Hans W. Geißendörfer

Regisseur, Drehbuchautor, Produzent

*06.04.1941  Augsburg


Biografie

Der Erfinder der "Lindenstraße" wird im April 1941 in Augsburg geboren.

Von 1962 bis 1967 studiert Hans Wilhelm Geißendörfer Germanistik, Theaterwissenschaften, Psychologie und afrikanischen Sprachen an den Universitäten Marburg, Erlangen, Wien und Zürich. Er engagiert sich aktiv beim Studententheater und beginnt erste 16-mm-Dokumentar- und Undergroundfilme zu drehen.

Nach dem Studium geht er auf Reisen durch Europa, Asien und Afrika. 1968 absolviert er eine erste Regieassistenz bei George Moorse. Ein Jahr später dreht er seinen ersten eigenen Langfilm „DER FALL LENA CHRIST“ (TV s/w, 90 Minuten). Zwischen 1970 und 1982 erhält er für seine Werke zweimal das Filmband in Silber, zweimal in Gold. Weitere Auszeichnungen folgen. Sein Film „Die gläserne Zelle“ wird 1979 für den Oscar als bester fremdsprachiger Film nominiert.

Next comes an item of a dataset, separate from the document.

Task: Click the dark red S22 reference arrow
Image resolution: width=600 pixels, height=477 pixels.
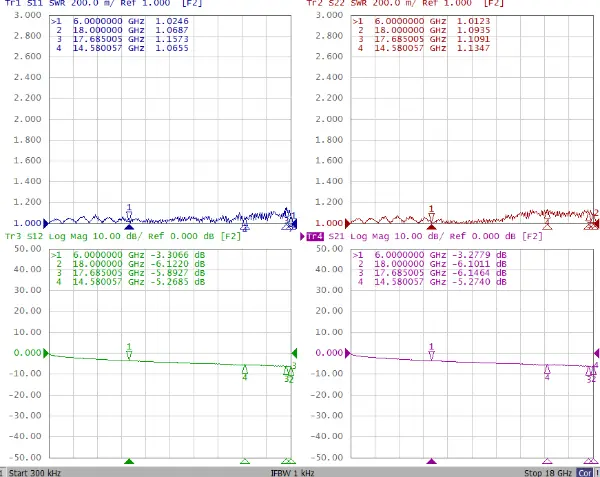Action: pos(349,222)
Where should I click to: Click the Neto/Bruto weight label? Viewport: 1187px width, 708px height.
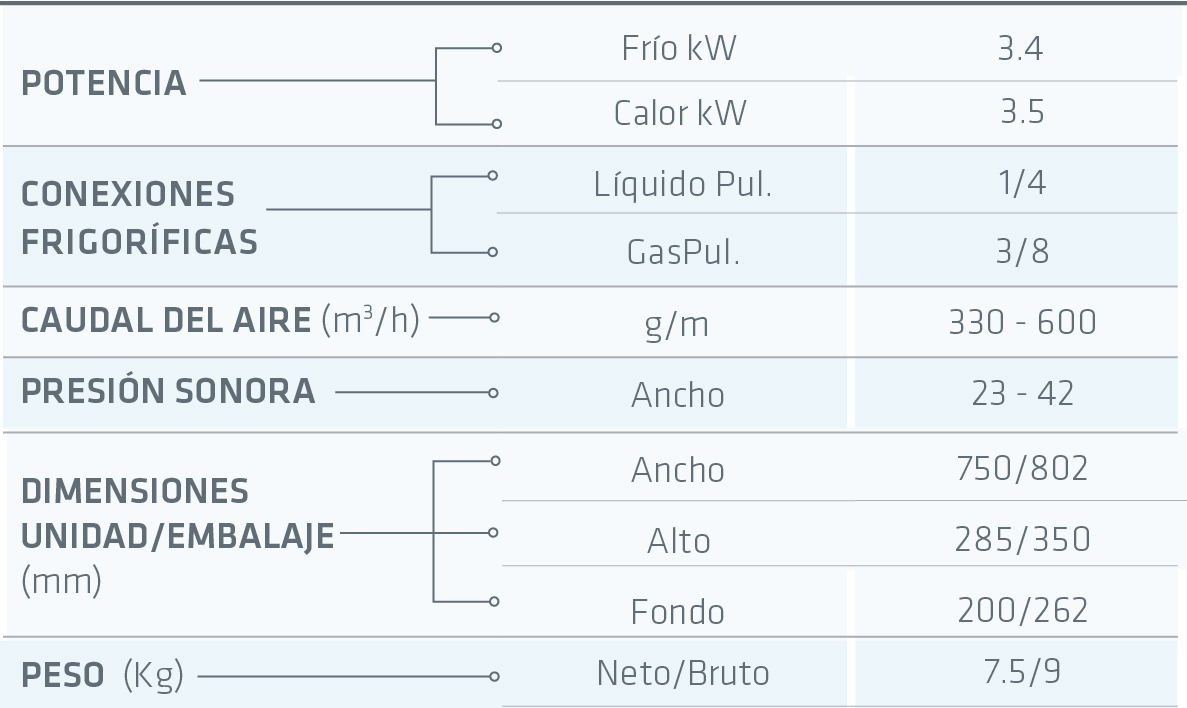coord(683,673)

1971 gründet er mit anderen Autorenfilmern des Neuen Deutschen Films den Filmverlag der Autoren, 1982 schließlich die Produktionsgesellschaft „Geißendörfer Film- und Fernsehproduktion GmbH“, kurz „gff GmbH“. Mit der gff GmbH produziert er seit 1985 in Zusammenarbeit mit dem WDR die erste deutsche Dauerserie „Lindenstraße“, bei der er zeitweise auch Regie führte.

2001 erhält er als Erfinder und Produzent der Serie den „Adolf-Grimme-Preis mit Gold“.